Instructions for the task =
The answer is a number and only a number: how many lines of the data include the string "button"?

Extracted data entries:
╔══

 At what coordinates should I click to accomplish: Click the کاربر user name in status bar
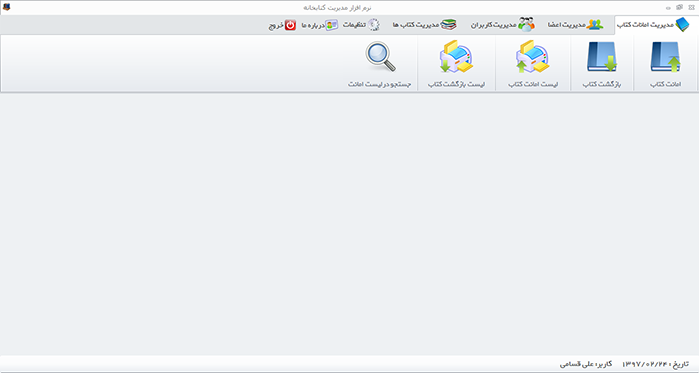[x=585, y=364]
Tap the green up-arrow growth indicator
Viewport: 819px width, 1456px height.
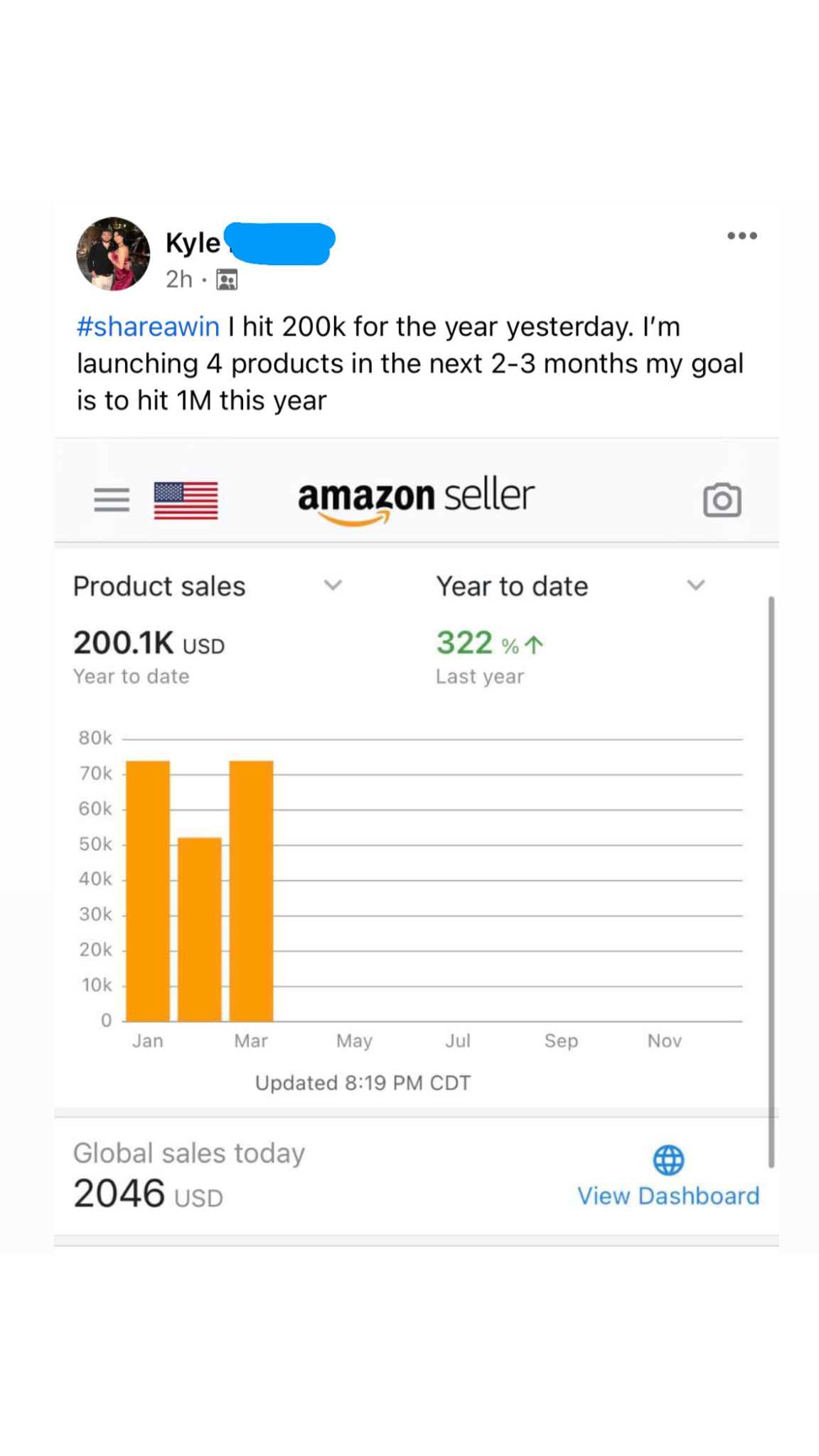pyautogui.click(x=534, y=645)
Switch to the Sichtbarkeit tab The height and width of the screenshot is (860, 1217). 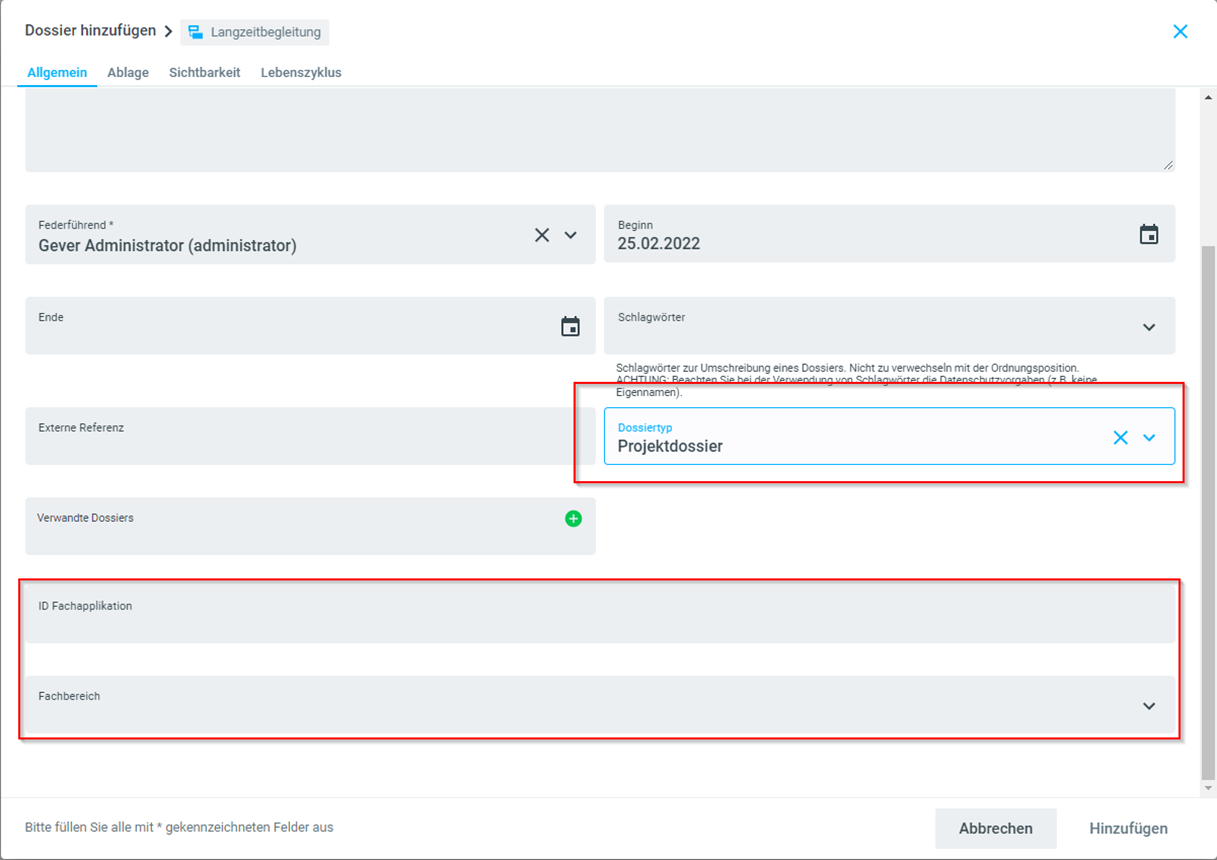[x=204, y=72]
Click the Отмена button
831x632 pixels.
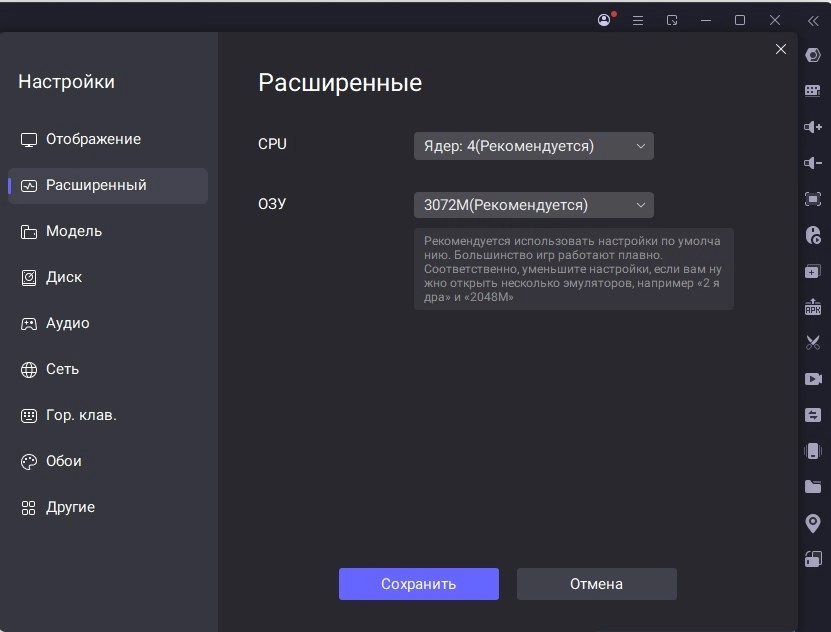pos(596,583)
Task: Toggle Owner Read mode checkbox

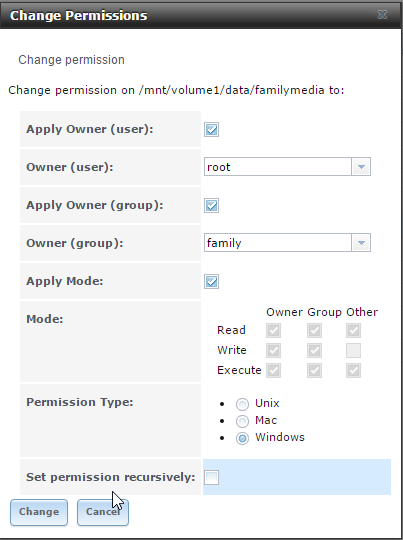Action: tap(273, 330)
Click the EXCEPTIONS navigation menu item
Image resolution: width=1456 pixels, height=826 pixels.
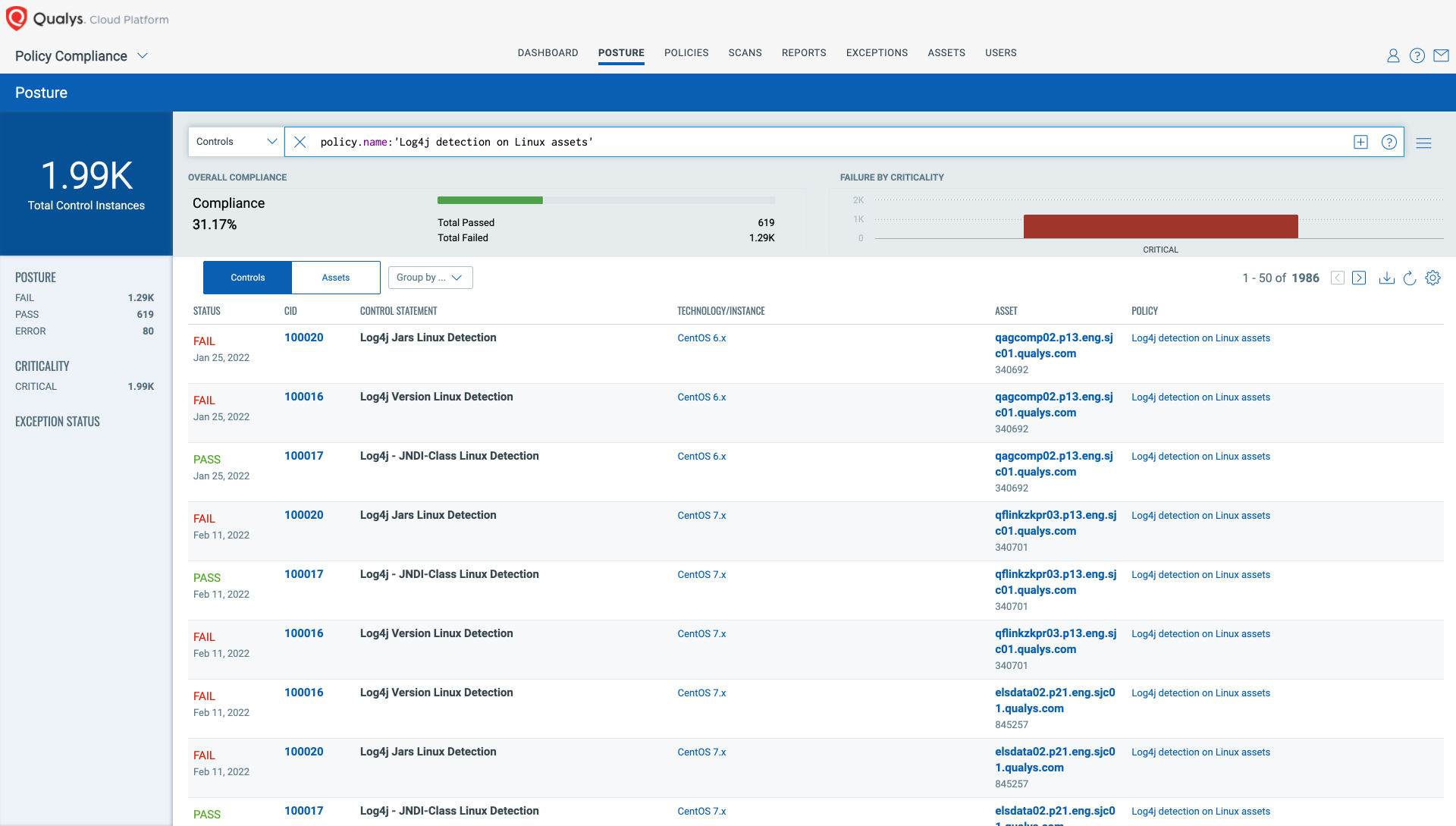click(x=876, y=53)
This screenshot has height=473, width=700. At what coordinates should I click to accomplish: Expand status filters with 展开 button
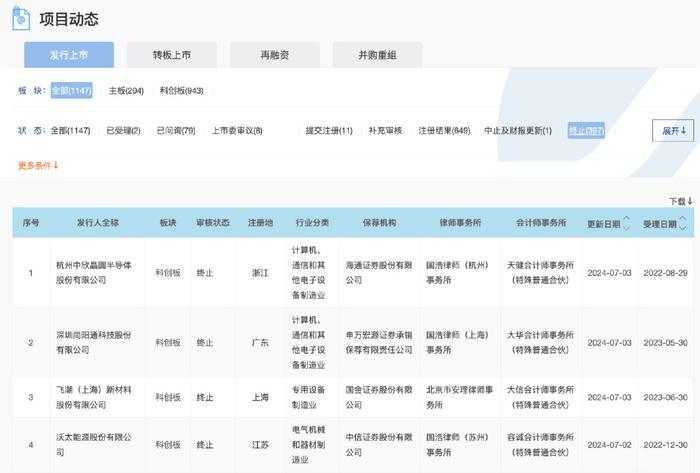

╚══

Task result =
2